§ Source extract:
########
NancyOnNorwalk contacted Rivera Wednesday night, but he declined to answer questions about the budget draft.

“I made a presentation to the Board Finance Committee,” he said in an email. “There were questions raised which we are responding to. I will then make my formal presentation to the full Board next Tuesday, and there will be more questions raised. We will develop our responses for the Board.”

The presentation included estimates for the budgets for 2015-16 and 2016-17, based on a same-services model and assuming similar levels of aid, grants, expenses, benefits and salary increases. The increases were $8 million in 2015-16 (a 4.7 percent hike) and a $6,074,000 jump in 2016-17, or 3.5 percent. The prime drivers of the bigger increase in 2015-16 are an expected benefit cost increase and professional and technical services.

Those numbers in the second and third years of the budget are likely to change due to collective bargaining, the pursuit of more grants and outside funding and the possibility of bringing more special education services in-district.
########
§ Set problem 1:
In the budget article, what are the prime drivers of the larger increase in 2015-16?
§ Set problem 2:
Proceed with the budget article, picking up after its final sentence.

§ Recorded information:
########
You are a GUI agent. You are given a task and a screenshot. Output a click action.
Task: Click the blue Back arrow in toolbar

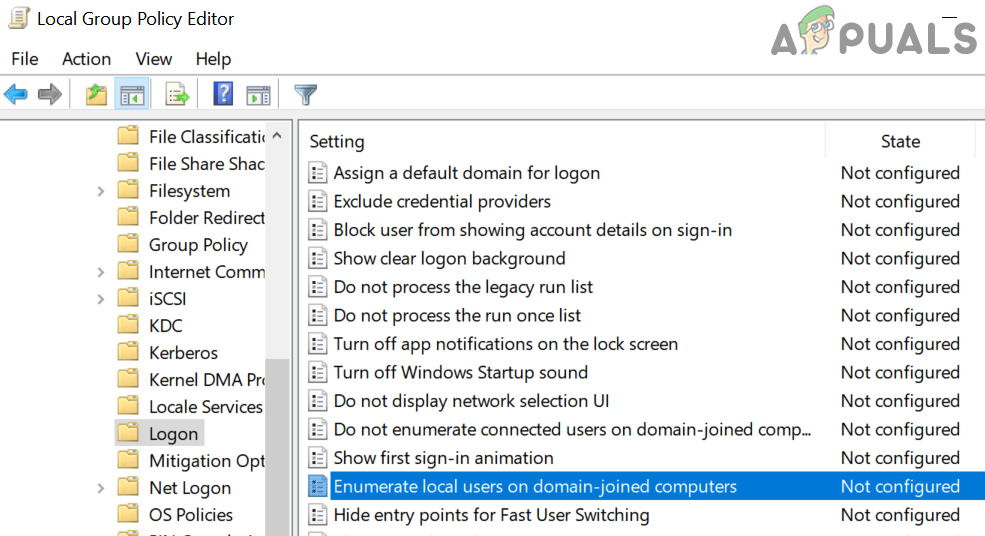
########
§ Task answer 1:
An expected benefit cost increase and professional and technical services.

§ Task answer 2:
Rivera also pointed to Title 1 funding available for schools with a high number of students on free and reduced-price lunches as a potential source of funding to bring down the increase.

Norwalk Federation of Teachers President Bruce Mellion said the plan was a “sigh of relief,” and that he is optimistic.

“I think it’s a cohesive budget, well thought out, well directed, well positioned and it sets us a plan, not just for one year but for multiple years,”  he said. “All the detail is not there yet but they probably will come in time.”

Budget presentation: First draft budget 12-10-13

Comments

16 responses to “School budget increase could be reduced if grants come through”

  1. Don’t Panic

    How many special needs students are being sent out of district for that money?

  2. anonymous

    @Mike lyons, You reference that 85% of the Board of Ed budget is wages and salaries so 85% of the $20Million increase from 2014-2017 would go there too.

    85% of $20million is $17million.

    Does that mean that $17million of this projected increase goes straight to staff raises of 2%, 3%, 4% a year and increases in their benefit costs?

    Does that mean that only $3million is left for everything else?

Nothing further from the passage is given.